TRY IT: Each word in the data below should be copied exactly; the images should not.

DATA RECORDS:
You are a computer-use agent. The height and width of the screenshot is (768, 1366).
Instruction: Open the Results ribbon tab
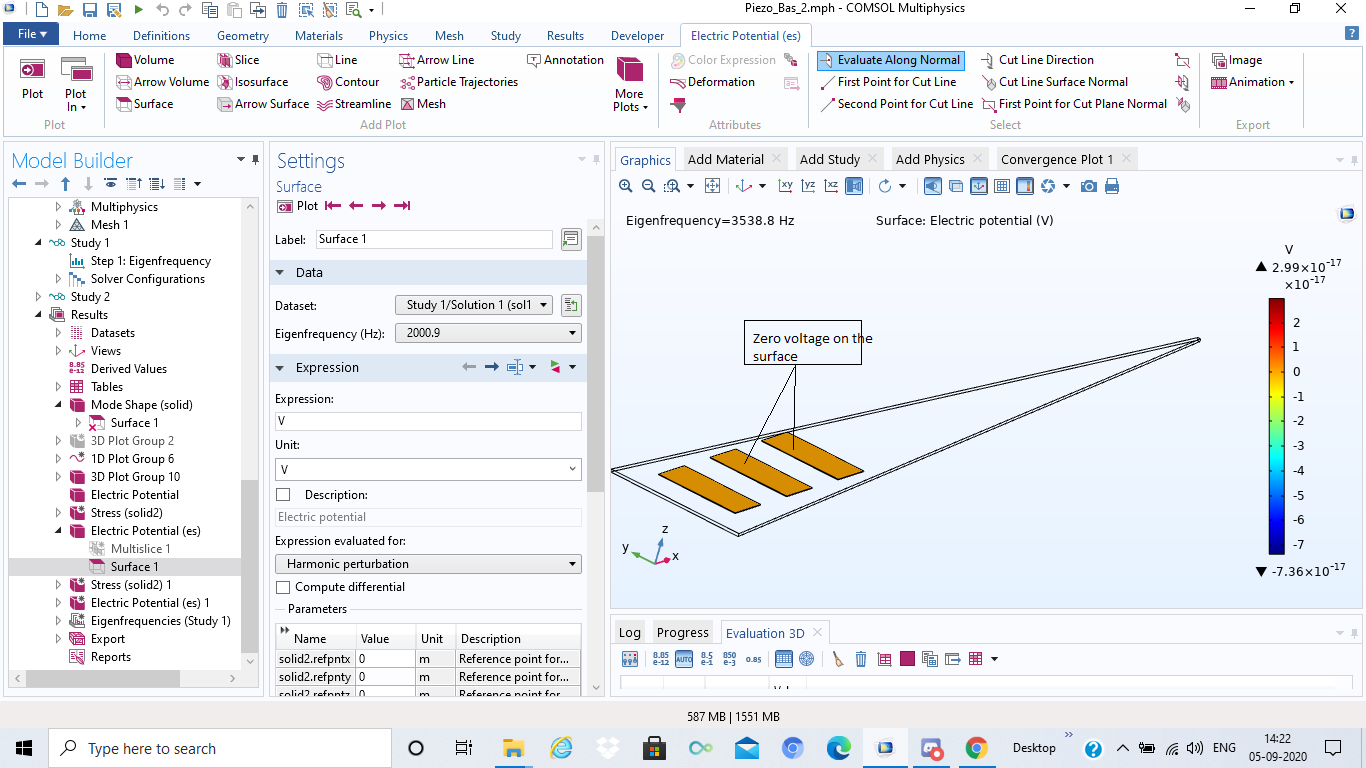coord(565,36)
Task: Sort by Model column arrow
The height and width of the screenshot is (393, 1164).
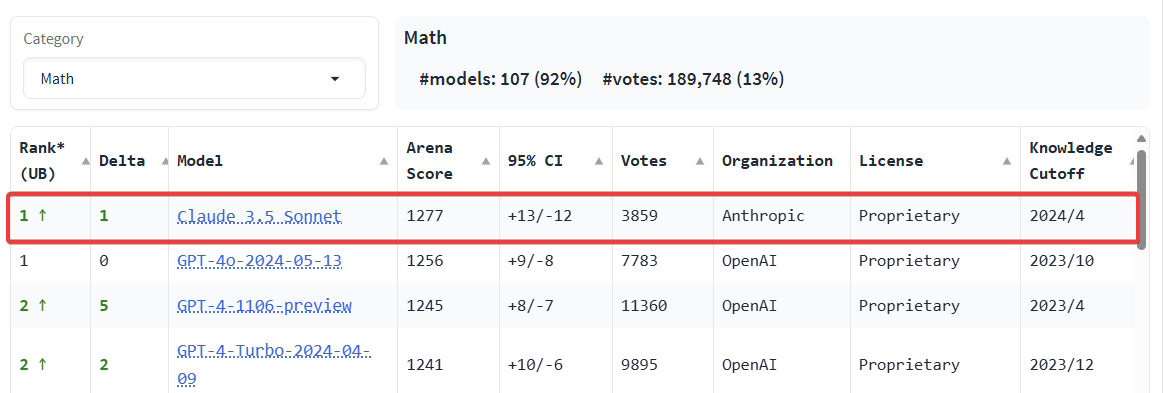Action: pos(384,161)
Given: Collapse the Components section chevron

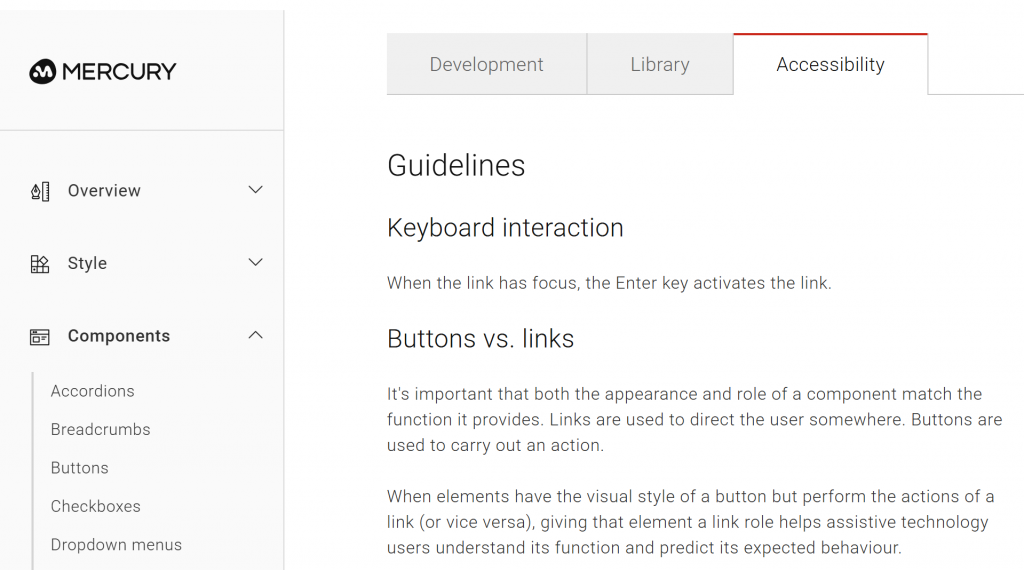Looking at the screenshot, I should [255, 336].
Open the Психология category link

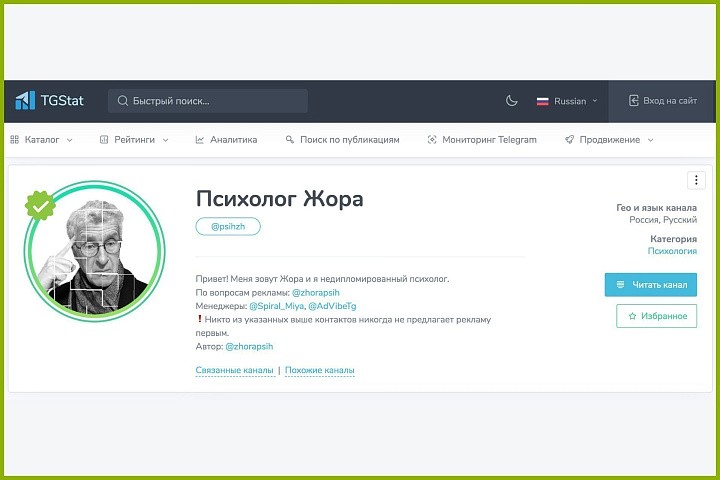[x=672, y=252]
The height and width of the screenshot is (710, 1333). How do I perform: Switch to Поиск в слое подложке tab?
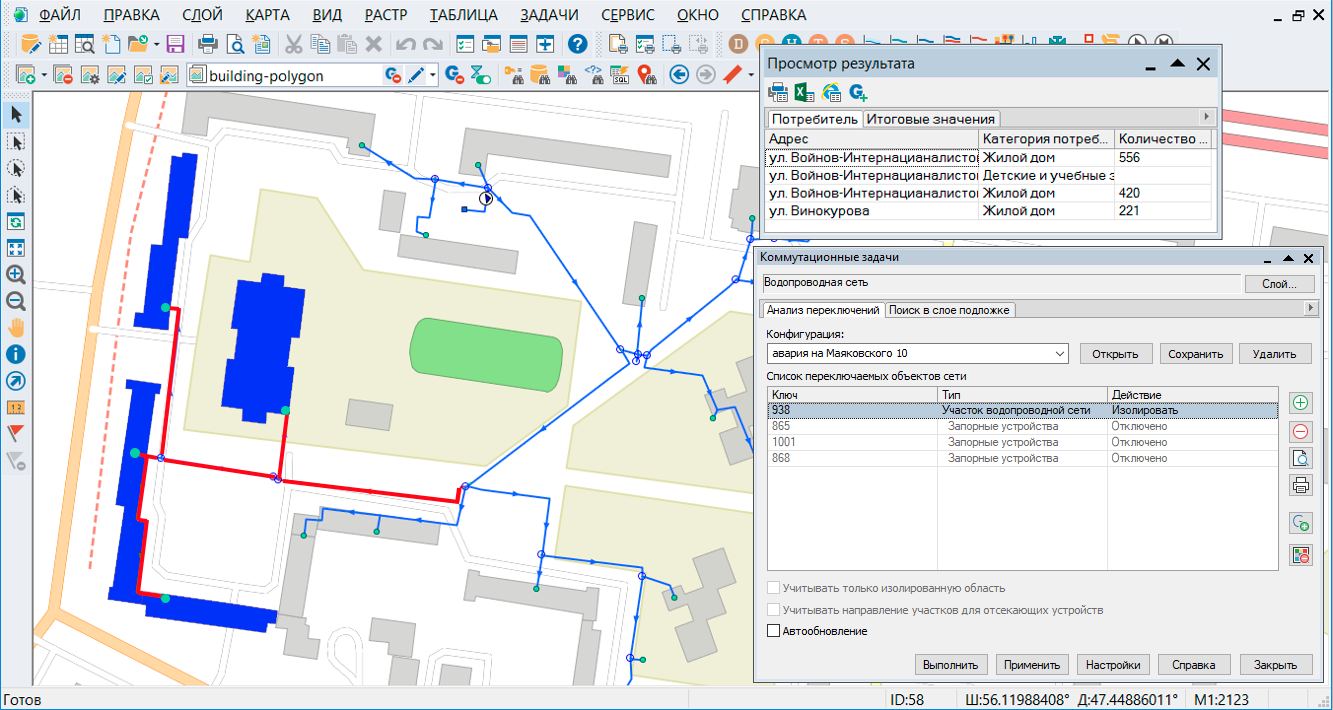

WRITTEN ANSWER:
You are a computer-use agent. The height and width of the screenshot is (768, 1366).
Instruction: Open the Results ribbon tab
coord(565,36)
Task: Sort by Model column arrow
The height and width of the screenshot is (393, 1164).
Action: pos(384,161)
Given: Collapse the Components section chevron

Looking at the screenshot, I should [255, 336].
Open the Психология category link

[x=672, y=252]
The height and width of the screenshot is (710, 1333). How do I perform: Switch to Поиск в слое подложке tab?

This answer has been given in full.